Ogłoszeniem zszokowana jest większość lokatorów osiedla, a zwłaszcza rodzice dzieci. "Z tego co mi powiedziano w administracji, 4 lokatorów napisało pismo, w którym protestują przeciwko zabawom dziecięcym, bo te im przeszkadzają. Dzieci krzyczą i muszą się wykrzyczeć. Każdy z nas był kiedyś dzieckiem i wrzeszczał, dobrze o tym wiemy. Gdy w administracji powiedziano nam, że za głośne zabawy dzieci grozi eksmisja, poczuliśmy się zastraszeni. To po prostu nieludzkie" - mówili reporterowi Radia Kraków rodzice. 

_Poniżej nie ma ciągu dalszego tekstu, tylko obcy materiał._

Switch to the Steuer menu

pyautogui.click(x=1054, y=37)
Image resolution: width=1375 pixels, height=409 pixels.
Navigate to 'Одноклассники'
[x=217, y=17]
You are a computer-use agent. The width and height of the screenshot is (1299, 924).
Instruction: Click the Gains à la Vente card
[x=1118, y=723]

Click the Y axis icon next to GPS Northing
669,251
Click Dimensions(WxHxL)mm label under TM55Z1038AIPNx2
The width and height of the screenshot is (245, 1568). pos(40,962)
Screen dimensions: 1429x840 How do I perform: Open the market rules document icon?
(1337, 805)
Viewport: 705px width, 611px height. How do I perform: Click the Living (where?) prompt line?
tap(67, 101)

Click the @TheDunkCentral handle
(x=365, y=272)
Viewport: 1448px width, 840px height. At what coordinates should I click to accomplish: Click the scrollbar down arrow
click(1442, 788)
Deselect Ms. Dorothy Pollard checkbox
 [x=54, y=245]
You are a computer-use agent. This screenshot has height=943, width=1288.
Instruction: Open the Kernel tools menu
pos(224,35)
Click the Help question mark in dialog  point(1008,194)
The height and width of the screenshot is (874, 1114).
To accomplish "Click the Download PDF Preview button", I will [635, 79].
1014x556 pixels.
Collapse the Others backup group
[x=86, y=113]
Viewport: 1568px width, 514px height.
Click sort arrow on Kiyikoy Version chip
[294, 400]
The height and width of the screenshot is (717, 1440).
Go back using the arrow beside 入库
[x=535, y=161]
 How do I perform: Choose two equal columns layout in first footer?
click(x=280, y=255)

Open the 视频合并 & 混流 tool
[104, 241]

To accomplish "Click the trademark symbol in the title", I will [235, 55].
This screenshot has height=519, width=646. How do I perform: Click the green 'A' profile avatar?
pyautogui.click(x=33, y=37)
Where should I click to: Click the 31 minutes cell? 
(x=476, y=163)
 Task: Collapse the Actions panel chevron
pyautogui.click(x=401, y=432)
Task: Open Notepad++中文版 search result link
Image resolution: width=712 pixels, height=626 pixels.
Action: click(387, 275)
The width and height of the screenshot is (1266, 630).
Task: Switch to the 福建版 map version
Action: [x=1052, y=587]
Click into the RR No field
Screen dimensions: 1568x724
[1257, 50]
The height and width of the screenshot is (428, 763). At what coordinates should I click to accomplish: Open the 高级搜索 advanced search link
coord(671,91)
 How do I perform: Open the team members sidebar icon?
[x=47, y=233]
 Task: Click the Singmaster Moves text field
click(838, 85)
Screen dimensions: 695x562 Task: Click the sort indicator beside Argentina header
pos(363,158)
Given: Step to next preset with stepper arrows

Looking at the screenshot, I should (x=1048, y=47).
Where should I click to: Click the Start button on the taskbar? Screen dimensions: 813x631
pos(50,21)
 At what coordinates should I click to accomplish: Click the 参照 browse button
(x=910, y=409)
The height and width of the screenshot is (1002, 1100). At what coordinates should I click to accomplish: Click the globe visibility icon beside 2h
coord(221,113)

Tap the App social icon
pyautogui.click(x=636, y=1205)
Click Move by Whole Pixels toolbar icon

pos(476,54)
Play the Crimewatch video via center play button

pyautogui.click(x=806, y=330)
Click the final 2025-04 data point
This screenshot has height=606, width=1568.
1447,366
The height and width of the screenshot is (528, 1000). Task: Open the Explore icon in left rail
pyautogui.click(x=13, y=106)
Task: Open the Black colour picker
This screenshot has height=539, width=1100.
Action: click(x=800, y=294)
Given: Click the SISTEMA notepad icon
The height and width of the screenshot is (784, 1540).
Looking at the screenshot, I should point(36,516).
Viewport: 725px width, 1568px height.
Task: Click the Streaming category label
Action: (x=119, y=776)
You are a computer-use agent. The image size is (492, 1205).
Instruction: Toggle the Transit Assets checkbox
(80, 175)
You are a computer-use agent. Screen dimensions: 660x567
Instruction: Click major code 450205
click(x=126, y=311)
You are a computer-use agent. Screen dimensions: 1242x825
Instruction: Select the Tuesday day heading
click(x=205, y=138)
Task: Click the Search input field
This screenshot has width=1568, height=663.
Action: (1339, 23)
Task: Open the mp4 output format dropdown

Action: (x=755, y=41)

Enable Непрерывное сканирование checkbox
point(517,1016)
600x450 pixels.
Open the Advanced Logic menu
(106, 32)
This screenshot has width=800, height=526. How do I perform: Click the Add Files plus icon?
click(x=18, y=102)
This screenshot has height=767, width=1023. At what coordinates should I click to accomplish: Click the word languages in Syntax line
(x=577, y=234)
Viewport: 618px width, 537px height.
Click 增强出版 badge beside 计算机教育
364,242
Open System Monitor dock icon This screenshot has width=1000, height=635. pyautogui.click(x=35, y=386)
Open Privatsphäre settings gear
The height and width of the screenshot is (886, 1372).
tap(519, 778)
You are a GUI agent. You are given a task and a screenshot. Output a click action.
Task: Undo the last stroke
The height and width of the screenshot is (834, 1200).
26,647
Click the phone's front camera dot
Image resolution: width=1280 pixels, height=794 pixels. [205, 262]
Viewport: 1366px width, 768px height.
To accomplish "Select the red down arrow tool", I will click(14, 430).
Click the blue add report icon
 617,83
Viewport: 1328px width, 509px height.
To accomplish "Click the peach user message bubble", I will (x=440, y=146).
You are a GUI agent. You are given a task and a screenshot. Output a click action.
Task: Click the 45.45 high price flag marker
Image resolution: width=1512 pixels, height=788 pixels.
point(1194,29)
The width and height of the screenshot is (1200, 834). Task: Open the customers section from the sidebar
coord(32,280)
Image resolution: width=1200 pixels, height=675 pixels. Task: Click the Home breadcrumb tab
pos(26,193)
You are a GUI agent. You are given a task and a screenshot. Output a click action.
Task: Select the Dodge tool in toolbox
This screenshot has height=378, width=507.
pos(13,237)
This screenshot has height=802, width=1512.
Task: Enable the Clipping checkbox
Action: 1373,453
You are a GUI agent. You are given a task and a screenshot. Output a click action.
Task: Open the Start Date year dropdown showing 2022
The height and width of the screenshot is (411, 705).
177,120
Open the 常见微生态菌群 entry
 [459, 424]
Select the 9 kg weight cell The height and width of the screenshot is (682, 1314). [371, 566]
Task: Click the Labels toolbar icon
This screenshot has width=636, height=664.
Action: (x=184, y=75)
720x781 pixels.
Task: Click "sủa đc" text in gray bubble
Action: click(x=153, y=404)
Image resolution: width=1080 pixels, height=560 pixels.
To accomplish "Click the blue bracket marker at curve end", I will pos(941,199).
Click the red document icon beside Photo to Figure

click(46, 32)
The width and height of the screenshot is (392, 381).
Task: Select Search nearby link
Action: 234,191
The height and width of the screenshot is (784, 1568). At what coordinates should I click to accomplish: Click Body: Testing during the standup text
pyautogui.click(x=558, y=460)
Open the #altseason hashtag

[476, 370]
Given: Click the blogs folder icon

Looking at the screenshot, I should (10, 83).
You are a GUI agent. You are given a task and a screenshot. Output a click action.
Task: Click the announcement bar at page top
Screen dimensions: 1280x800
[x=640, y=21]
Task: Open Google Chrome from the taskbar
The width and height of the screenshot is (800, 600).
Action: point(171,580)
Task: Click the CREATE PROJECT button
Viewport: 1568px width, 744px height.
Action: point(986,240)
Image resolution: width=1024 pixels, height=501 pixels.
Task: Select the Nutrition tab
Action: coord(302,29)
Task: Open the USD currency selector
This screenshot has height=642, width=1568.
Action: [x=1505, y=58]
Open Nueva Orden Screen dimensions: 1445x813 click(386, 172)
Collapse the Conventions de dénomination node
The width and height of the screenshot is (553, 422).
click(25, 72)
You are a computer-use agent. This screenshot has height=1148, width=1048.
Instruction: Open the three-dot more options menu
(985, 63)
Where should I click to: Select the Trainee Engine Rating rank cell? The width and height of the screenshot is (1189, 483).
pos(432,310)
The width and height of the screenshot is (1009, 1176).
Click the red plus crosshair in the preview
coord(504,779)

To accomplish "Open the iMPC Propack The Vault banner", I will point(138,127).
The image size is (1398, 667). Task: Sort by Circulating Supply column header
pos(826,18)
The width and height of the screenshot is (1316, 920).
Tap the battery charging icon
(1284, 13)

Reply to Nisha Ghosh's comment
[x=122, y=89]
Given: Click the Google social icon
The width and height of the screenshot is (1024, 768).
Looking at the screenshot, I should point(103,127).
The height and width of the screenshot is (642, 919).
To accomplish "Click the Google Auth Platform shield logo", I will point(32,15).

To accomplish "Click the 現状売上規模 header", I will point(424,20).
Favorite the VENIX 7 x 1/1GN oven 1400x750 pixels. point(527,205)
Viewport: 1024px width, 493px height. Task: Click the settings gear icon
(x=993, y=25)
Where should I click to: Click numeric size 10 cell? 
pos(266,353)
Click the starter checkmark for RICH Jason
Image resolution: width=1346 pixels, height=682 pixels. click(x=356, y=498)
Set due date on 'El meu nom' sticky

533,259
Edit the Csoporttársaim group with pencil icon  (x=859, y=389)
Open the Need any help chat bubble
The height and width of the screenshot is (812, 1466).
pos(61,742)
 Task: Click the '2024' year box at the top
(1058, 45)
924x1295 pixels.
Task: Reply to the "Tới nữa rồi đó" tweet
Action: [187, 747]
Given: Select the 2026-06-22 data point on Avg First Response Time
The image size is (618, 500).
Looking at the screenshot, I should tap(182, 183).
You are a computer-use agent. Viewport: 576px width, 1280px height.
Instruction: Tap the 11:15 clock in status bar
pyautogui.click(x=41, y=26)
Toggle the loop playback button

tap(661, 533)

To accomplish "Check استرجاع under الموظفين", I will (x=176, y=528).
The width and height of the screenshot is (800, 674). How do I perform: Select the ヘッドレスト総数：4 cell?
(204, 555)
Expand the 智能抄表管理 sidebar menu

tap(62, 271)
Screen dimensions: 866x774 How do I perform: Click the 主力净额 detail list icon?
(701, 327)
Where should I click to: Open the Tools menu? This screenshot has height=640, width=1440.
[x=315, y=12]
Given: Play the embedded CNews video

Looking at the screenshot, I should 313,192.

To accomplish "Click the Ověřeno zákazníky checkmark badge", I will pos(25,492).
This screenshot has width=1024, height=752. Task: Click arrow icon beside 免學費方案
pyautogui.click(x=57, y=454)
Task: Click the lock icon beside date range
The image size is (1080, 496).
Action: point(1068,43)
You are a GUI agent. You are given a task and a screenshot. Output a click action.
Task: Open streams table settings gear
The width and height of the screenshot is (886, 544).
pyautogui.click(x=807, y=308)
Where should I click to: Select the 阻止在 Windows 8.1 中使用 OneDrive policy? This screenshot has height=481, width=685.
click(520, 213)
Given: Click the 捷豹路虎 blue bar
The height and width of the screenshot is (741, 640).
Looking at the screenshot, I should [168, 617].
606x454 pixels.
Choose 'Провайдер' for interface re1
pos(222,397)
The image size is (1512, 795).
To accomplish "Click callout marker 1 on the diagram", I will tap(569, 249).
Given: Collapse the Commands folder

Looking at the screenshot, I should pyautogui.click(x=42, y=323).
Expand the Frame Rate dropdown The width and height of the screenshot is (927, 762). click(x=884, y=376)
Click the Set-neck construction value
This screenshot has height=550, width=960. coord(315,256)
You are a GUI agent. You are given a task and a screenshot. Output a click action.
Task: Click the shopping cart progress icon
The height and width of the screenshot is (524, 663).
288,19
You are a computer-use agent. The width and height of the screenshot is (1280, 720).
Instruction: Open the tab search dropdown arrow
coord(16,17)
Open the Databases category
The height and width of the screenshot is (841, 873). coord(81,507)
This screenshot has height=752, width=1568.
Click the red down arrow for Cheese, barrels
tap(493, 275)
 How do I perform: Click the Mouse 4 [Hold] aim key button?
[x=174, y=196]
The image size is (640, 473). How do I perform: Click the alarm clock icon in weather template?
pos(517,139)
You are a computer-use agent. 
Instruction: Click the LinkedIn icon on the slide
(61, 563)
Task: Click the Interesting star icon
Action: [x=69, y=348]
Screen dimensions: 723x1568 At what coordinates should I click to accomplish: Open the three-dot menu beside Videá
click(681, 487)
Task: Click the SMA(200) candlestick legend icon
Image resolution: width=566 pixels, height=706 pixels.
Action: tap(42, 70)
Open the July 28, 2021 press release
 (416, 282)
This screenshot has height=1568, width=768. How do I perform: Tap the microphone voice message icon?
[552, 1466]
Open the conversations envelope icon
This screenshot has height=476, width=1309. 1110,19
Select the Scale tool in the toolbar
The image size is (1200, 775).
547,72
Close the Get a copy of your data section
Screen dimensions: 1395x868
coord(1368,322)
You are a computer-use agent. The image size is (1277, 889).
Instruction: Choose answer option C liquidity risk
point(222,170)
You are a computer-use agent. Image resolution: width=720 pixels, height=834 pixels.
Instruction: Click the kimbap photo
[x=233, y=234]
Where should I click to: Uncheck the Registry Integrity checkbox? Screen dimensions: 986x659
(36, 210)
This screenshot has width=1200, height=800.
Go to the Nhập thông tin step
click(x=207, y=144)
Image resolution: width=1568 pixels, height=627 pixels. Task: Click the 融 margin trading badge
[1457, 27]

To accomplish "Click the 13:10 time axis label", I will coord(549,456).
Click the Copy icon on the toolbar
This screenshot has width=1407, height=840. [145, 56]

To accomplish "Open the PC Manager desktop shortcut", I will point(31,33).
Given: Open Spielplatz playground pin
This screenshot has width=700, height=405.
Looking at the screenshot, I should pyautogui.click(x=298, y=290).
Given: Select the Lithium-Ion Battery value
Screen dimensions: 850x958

Rodziców uspokaja radca prawny Michał Jaworski. Eksmisja z powodu głośno bawiących się w normalnych godzinach dzieci jest absurdem. "Tego typu zjawiska nie mogą być podstawą do eksmisji, a na pewno nie są skuteczną podstawą. Musi być to naruszenie porządku publicznego nie z uwagi na zabawy lub inne akceptowalne społecznie zachowania dzieci - tylko noszące znamiona naruszeń tego porządku w sposób celowy" - tłumaczy radca prawny. 

Zarządca osiedla odmówił komentarza w tej sprawie. Bogdan Pawela z jednej z krakowskich spółdzielni mieszkaniowych ma jednak nadzieję, że to tylko niefortunny komunikat a nie realna groźba. "Zapisy nie załatwią spraw współżycia między mieszkańcami. Raczej trzeba rozmawiać, konfrontować, spokojnie porozmawiać i na pewno dojdzie do kompromisu" - uważa Bogdan Pawela. I jak dodaje, mieszkańców, którym przeszkadza dosłownie wszystko - nie brakuje. Na przykład, miał do czynienia ze starszą panią, która miała pretensje o to, że dzieci mieszkające piętro wyżej... zbyt głośno chodzą. "W efekcie dzieci kładły się do łóżek o godzinie 8 wieczorem, a w mieszkaniu chodziły w grubych skarpetach. Pani, która się skarżyła, była jednak bardzo ugodowa. Problem zniknął, gdy przenieśliśmy ją do Domu Złotej Jesieni" - opowiada zarządca. 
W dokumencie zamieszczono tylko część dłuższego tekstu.